#### Request
Can you turn the stretch of lines from the one containing "Place cursor on" through the end of the records into a Markdown table with the columns Row and Line, skipping blank lines and leaving out the pictures?

Word and element location data

<<<<

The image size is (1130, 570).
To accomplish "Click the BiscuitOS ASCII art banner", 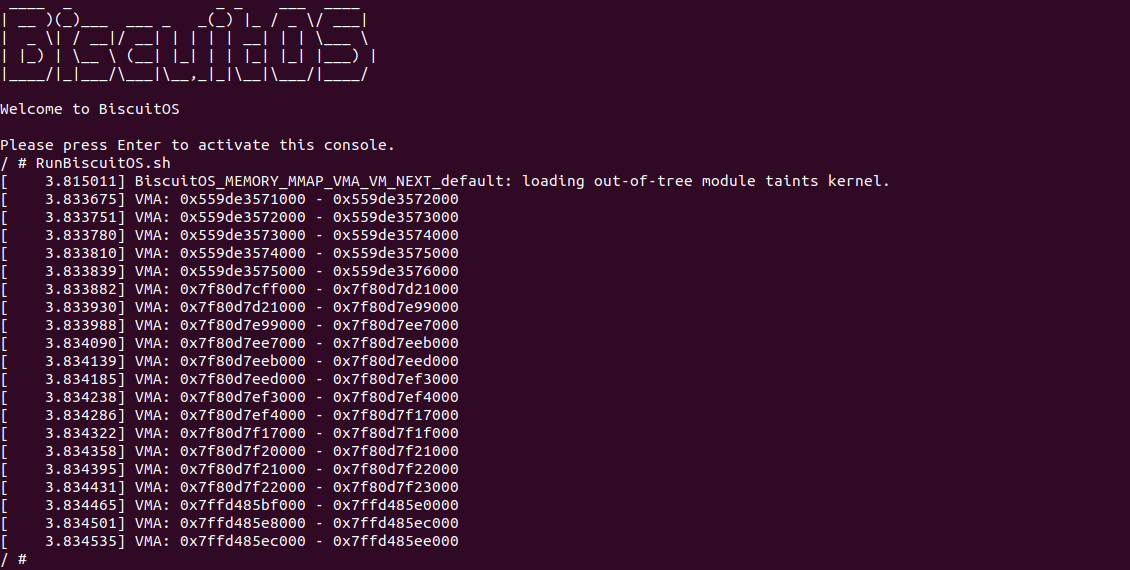I will point(190,45).
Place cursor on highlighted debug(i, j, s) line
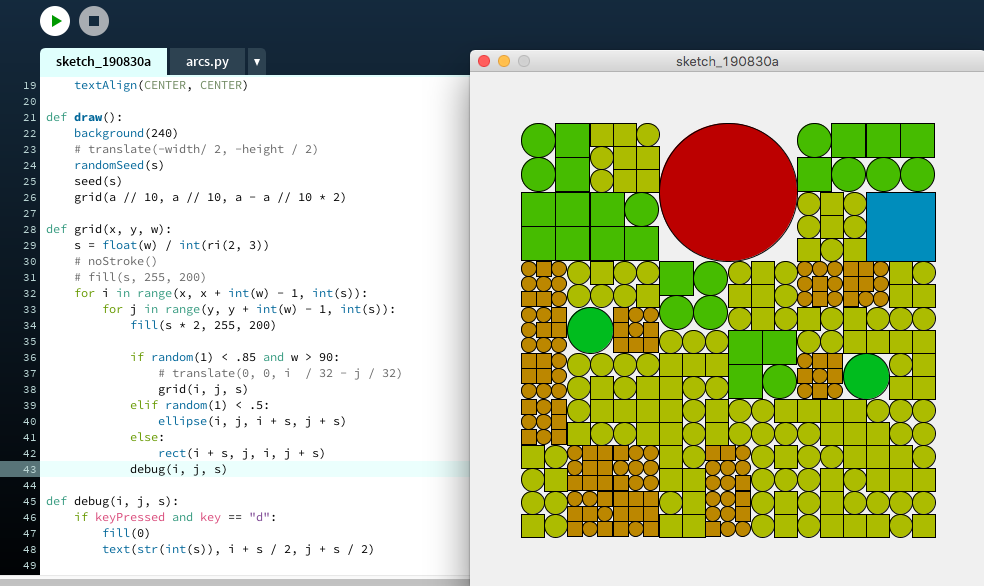This screenshot has width=984, height=586. point(178,469)
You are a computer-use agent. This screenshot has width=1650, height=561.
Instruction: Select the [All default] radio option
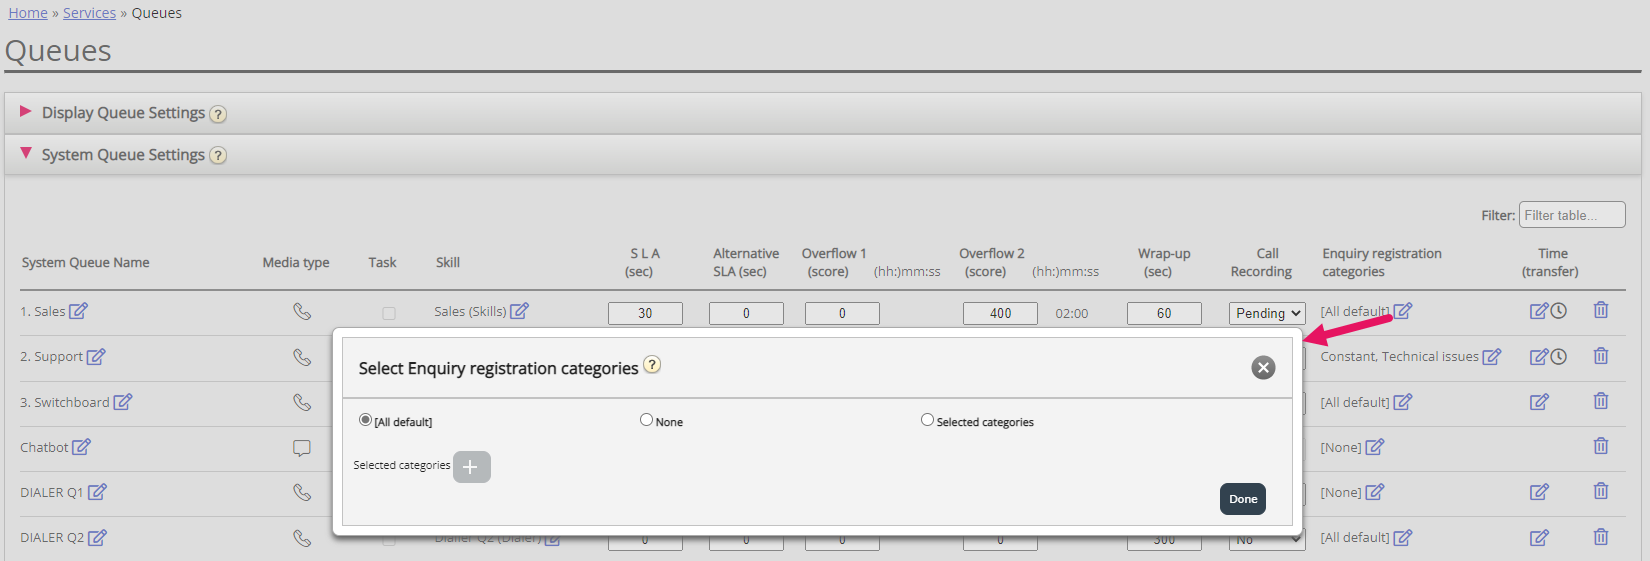pos(365,420)

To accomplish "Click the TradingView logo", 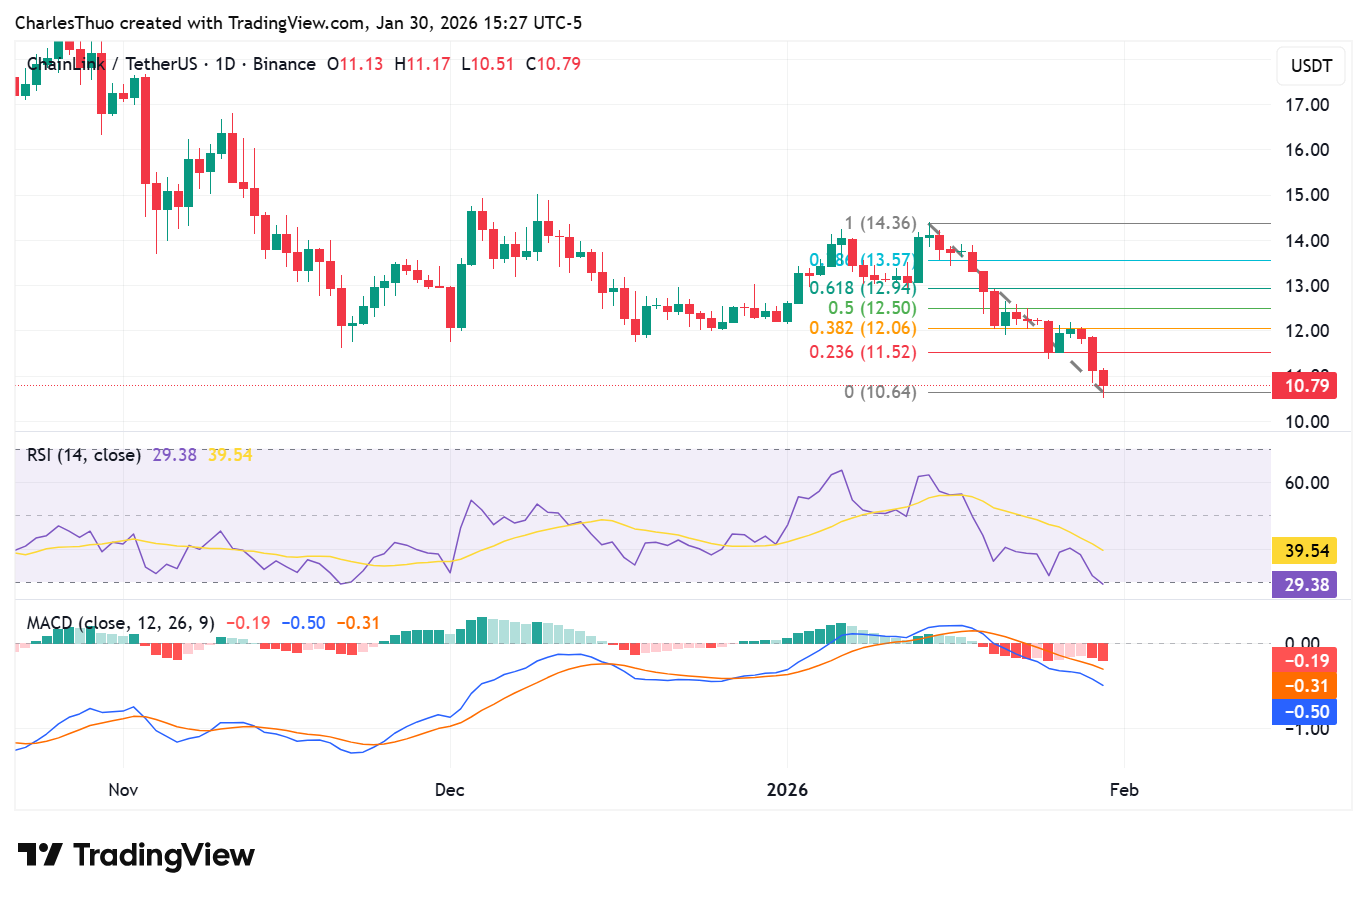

>>>>

#### Written solution
| Row | Line |
|---|---|
| 1 | Place cursor on highlighted debug(i, j, s) line |
| 2 | This screenshot has width=984, height=586. point(178,469) |
| 3 | You are a computer-use agent. This screenshot has width=1650, height=561. |
| 4 | Instruction: Select the [All default] radio option |
| 5 | pos(365,420) |
| 6 | To accomplish "Click the TradingView logo",  |